What makes the 2009 Hungarian Grand Prix the first hybrid victory in F1?
The 2009 Formula One regulations gave teams the chance to add a hybrid component to their powertrains – the Kinetic Energy Recovery System, known by its acronym KERS. Today’s regulations make a hybrid Power Unit mandatory; however, back in 2009, it was up to the teams to decide if they wanted to use KERS. Both Brawn and Red Bull, the two teams that had won the opening races of 2009, opted to run a conventional engine. However, Mercedes-Benz had developed a hybrid system that McLaren-Mercedes was running in 2009. So when Lewis won the Hungarian Grand Prix on 26 July, it was the first ever victory for a hybrid Formula One car. Indeed, KERS played an instrumental role in Lewis’ race: he made the decisive overtake on Mark Webber for second place with the help of KERS. When race leader Fernando Alonso retired a few laps later, Lewis took the lead and took his 10th grand prix win – and the first hybrid win in the sport’s history.

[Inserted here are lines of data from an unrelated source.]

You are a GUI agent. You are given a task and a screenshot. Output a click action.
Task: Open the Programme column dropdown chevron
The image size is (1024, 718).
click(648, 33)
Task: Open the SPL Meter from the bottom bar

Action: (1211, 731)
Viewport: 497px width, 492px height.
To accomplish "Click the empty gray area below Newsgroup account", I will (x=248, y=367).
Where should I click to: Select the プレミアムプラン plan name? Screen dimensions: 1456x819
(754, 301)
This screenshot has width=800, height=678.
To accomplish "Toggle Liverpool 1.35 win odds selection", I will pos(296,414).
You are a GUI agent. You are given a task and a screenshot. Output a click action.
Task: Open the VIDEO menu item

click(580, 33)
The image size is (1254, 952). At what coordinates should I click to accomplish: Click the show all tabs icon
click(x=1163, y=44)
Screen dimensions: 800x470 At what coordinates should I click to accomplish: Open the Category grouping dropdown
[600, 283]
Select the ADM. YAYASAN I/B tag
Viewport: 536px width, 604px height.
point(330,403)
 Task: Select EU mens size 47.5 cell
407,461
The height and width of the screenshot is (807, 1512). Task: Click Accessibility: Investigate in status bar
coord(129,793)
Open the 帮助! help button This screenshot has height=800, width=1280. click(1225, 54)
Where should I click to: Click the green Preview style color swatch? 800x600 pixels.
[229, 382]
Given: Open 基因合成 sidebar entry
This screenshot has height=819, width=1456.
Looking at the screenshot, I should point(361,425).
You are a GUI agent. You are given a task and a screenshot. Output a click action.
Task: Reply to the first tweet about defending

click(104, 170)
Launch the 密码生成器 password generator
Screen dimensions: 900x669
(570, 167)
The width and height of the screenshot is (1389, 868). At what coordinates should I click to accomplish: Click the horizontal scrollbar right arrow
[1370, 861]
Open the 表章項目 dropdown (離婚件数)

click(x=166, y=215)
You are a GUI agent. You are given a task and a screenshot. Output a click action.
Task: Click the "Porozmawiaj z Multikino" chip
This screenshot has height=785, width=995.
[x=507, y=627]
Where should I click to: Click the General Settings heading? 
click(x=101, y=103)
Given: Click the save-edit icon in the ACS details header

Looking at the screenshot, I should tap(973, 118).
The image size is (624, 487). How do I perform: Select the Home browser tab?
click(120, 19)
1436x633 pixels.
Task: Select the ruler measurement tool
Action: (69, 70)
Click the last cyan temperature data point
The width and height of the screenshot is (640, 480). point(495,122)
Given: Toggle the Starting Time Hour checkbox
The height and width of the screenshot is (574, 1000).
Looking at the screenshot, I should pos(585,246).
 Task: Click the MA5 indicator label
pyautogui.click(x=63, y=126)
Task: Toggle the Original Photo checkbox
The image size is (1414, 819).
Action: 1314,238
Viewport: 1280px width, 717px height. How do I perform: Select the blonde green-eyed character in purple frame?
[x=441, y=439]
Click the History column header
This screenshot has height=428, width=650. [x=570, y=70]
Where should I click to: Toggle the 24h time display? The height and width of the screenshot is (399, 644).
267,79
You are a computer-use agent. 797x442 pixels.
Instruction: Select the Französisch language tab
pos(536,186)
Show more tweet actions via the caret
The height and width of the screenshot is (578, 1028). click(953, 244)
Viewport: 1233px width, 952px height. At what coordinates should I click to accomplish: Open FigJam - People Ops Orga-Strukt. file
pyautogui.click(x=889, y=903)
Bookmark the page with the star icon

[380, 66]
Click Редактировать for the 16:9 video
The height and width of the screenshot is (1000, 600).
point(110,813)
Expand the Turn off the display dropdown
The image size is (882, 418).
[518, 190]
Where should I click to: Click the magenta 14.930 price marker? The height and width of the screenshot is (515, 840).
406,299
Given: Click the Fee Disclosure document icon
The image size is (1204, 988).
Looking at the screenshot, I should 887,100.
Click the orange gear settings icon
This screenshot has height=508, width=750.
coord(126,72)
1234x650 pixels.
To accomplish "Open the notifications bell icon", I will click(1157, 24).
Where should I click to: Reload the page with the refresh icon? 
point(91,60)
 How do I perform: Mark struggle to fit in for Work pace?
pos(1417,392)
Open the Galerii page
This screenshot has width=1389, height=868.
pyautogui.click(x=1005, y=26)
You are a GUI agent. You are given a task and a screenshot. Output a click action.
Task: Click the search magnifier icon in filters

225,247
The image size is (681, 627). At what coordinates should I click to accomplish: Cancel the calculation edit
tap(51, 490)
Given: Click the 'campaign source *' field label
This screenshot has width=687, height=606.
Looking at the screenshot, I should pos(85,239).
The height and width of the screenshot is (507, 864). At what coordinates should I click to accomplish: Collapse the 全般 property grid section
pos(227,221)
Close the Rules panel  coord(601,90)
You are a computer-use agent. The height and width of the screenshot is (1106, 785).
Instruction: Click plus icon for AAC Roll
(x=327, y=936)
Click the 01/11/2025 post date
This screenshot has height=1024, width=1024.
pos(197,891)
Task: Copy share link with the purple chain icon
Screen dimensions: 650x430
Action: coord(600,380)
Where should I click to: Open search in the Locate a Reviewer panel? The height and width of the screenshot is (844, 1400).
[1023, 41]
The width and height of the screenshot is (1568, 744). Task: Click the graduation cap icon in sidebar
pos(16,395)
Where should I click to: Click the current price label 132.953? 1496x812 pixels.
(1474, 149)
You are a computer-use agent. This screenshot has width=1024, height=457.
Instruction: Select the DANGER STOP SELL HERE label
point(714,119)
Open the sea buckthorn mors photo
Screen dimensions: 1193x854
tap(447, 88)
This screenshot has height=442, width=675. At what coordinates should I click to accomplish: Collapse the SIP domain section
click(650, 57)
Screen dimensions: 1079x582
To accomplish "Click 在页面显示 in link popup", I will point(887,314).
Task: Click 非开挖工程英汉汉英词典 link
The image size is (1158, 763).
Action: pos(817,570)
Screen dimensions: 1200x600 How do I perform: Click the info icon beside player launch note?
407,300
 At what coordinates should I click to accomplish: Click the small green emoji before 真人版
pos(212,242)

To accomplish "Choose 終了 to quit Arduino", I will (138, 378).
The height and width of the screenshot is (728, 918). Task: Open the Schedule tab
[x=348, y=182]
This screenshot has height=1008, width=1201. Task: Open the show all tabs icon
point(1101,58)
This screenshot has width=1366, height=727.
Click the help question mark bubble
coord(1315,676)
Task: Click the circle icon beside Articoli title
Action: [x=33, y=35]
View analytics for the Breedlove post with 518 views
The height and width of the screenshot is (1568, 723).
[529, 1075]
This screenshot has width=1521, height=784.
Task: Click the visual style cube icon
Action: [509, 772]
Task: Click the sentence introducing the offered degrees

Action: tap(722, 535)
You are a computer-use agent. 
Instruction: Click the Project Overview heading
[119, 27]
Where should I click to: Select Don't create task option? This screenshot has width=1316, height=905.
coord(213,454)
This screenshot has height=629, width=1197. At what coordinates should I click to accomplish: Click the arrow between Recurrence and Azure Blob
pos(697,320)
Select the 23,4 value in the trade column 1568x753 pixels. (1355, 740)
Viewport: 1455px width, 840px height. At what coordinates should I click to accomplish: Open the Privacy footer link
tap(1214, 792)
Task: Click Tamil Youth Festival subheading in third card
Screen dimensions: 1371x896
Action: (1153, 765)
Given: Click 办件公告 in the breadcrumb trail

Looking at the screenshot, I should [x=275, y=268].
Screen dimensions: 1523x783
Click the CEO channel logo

How does today’s hybrid system work?
The FIA distinguishes between six components in a Formula One Power Unit, four of which form the hybrid system officially known as the Energy Recovery System (ERS). Two of those ERS elements are electric machines that recover energy and deliver it in the form of additional performance. There’s the Motor Generator Unit-Kinetic (MGU-K) which recovers kinetic energy from the car under braking. While it’s more advanced and more powerful than the 2009 KERS, the basic principle is similar. The energy recovered by the MGU-K can then be used to propel the car.
The second electric machine is the Motor Generator Unit-Heat (MGU-H) which sits between the compressor and the turbine of the turbocharger, nestled between the two cylinder banks of the engine in the Mercedes design. The turbocharger itself is powered by the exhaust gases from the engine; however, once the compressor is powered up, there’s excess energy in the exhaust stream which can be recovered by the MGU-H. This electrical energy can then be used to keep the compressor running under braking so there’s no turbo lag when the driver steps on the throttle again. Both electric machines are connected through a three-phase cable to inverters that convert the electrical energy into DC voltage for the battery pack, better known as the Energy Store (ES) where the recovered energy is stored chemically in lithium-ion cells.
In terms of the energy journey, the machines turn rotational energy into electric energy which is then stored as chemical energy. The entire hybrid system, in fact, the entire Power Unit, is controlled by the Control Electronics (CE) which sit alongside the Energy Store in a single housing. Over the course of a race, the CE will complete over 43 trillion calculations on average – including what speed the electric motors should run at and how much power should be deployed while also looking after the ES to make sure it is optimised for peak performance.